Jarig Jelles finaliza el capítulo informando a sus lectores, de que Frans Van den Enden “se marchó a Francia, donde vivía de la práctica de su oficio de médico” y, sobre su final trágico en la horca de la Bastilla, por haber estado involucrado, en un complot político contra la monarquía.
Este relato, que en lo substancial completa el de Lucas, de que Spinoza se alojó en casa de Van den Enden y, recibió de él clases de latín, deja, sin embargo, dos interrogantes abiertos: si su hija Clara María también le dio clases y, quien era el otro estudiante.

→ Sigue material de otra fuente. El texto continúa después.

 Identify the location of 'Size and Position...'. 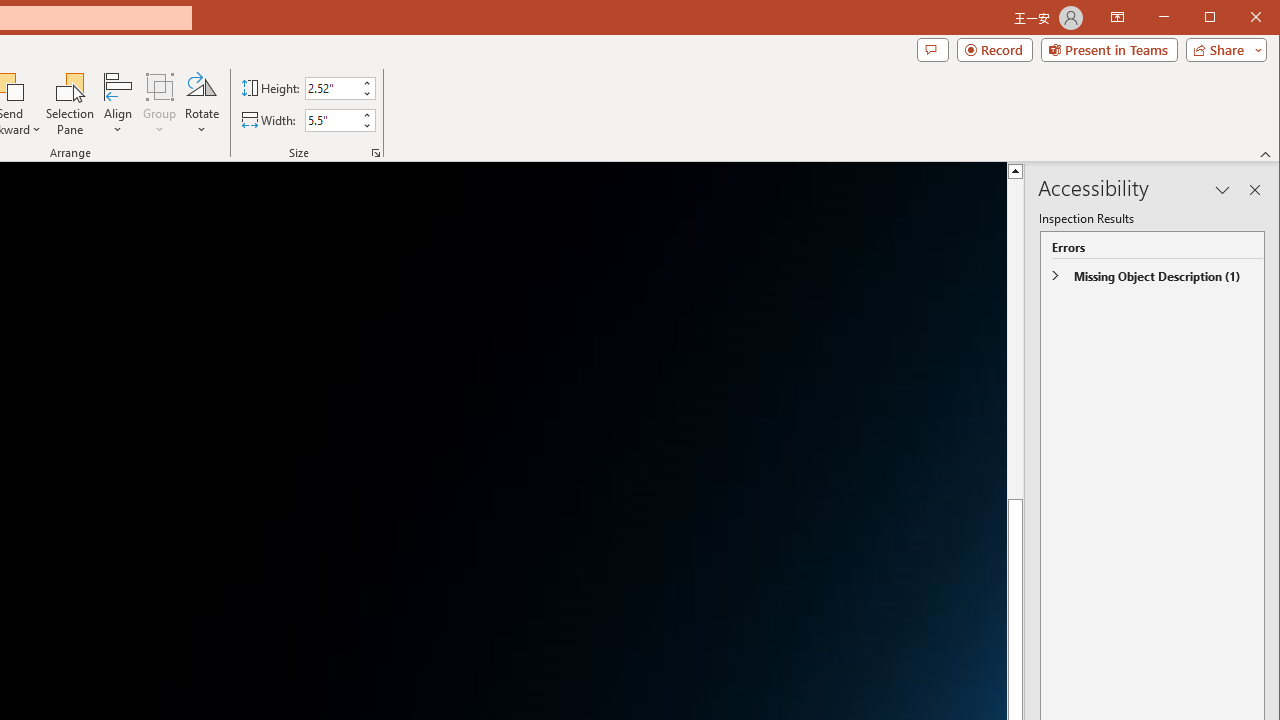
(376, 152).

Lo obvio es pensar que fuera el mismo Kerckring mencionado, porque tenía estudios previos; y que Clara María les hubiera dados clases a los dos. Pero si así fuera ¿cómo no lo sabía o no lo dijo Colerus de forma explícita, a fin de aclarar lo del “alemán” y lo del romance. Desde luego el relato completo, resulta un tanto enigmático, porque el romance no debió de ser simple novela, sino una cruda realidad, primero para Kerckring, que tuvo “celos” de ellos y, después, cabe suponer, que también para Spinoza, aunque menos, quizá menos, para la familia Van den Enden, ya que años más tarde, Kerckring les haría ciertos favores, aunque tuviera que dejar su fe protestante, para poder casarse con Clara María.
Pues eso.
Emilio Alonso Sarmiento
Nacido en 1942 en Palma. Licenciado en Historia. Aficionado a la Filosofía y a la Física cuántica. Político, socialista y montañero.